Well, here’s the thing: on Tuesday evening, I was having problems staying connected. I didn’t think anything of it; rolling restarts on the servers frequently indicate server-side patches, and those frequently mean new bugs. Wednesday, one of my co-workers mentioned he had the same problem, but the third member of our lunch crowd said he hadn’t noticed anything.

What if those connection problems were caused by some account thief attempting to log into my (and my co-worker’s) account? Failing, of course, as he doesn’t have our authenticators, but still trying?

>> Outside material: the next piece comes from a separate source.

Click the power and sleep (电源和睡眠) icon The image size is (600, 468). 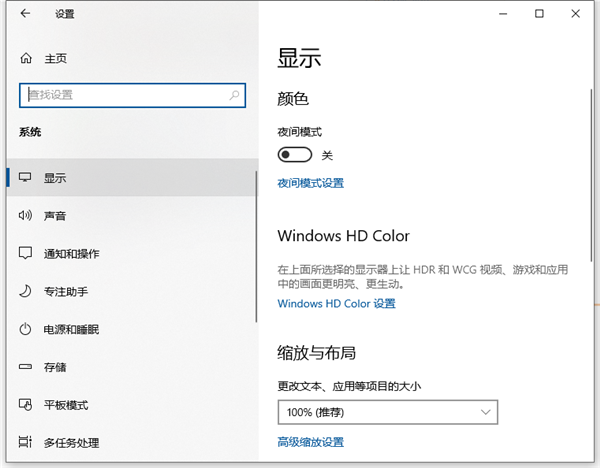coord(26,329)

Attempted logins from an unusual location (like, for example, China) qualify as a “change in play pattern.”

So this morning, I carefully typed the URL shown in the “account locked” popup (in Google Chrome, because Internet Explorer is about as secure as a tissue-paper bank vault), went through the rigamarole to change my password (this time using a more-secure randomized string), and logged in to play. The whole thing wasted about half of my normal early-morning play time (and prevented me from testing a particular add-on for the Emporium), but none of my Horde toons have been robbed. I should have checked the Alliance, too, I guess. I’ll do that later today.

Bottom line: If you don’t have an Authenticator, for your own sake, get one! I am certain that’s the only thing that kept my account from being stolen. And after you get it, if it’s the keyfob style, photocopy the serial number on the back and store that copy someplace safe, away from the computer and the Authenticator.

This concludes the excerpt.